Sh.R. Hirsch, Comm. a Bereshit 4,2: …Da un lato l’agricoltura ha stimolato tutti i grandi progressi culturali dell’umanità, è alla base di molte invenzioni e ha dato origine all’istituzione stessa dello Stato con la sua amministrazione. D’altro lato essa ha sempre avuto la tendenza a piegare la testa del contadino allo stesso livello della terra da questi lavorata. L’agricoltura ha l’effetto di soggiogare. Inoltre l’agricoltore è portato a venerare le stesse forze della Natura da cui dipende il suo sostentamento. I popoli agricoli furono i primi a perdere la pura consapevolezza di D. e dell’uomo: politeismo e schiavitù ne furono gli effetti. La vita pastorale, al contrario, ha i suoi vantaggi.

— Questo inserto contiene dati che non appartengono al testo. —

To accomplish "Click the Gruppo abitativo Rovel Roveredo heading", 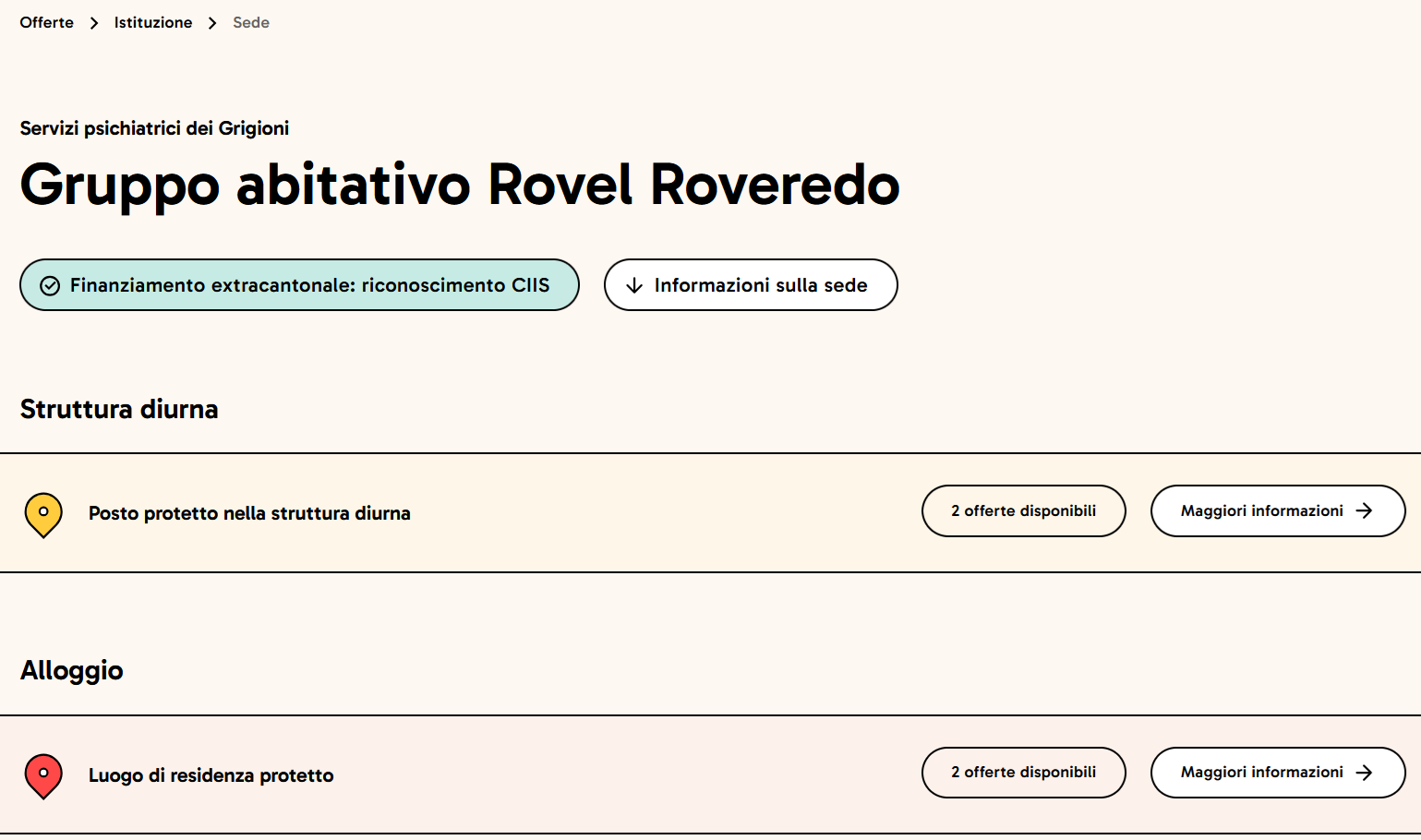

Anzitutto si interessa di creature viventi e ciò porta a sviluppare i buoni sentimenti. L’instabilità della proprietà fa sì che il pastore non attribuisca a essa soverchio valore. Questo tipo di attività, inoltre, non assorbe tutte le forze della persona al servizio della materia e le lascia tempo e disponibilità per riflessioni più elevate. Troviamo così che i Patriarchi e le grandi figure del nostro popolo, da Moshe a David, erano pastori: questi ultimi, d’altronde, erano detestati in Egitto, terra agricola per eccellenza.
La Torah cerca di prevenire l’asservimento dell’uomo alla propria occupazione e il culto della proprietà. Il precetto dell’anno sabbatico ci insegna che il suolo e il potere di lavorarlo appartengono a D. e non all’uomo. Le leggi agricole come il kil’ayim ci rimandano costantemente a Lui e ci richiamano ai sentimenti di umanità e fratellanza. In questo modo la Torah risolve il problema di uno stato agricolo al servizio di D., unito nella libertà e nell’uguaglianza fraterna.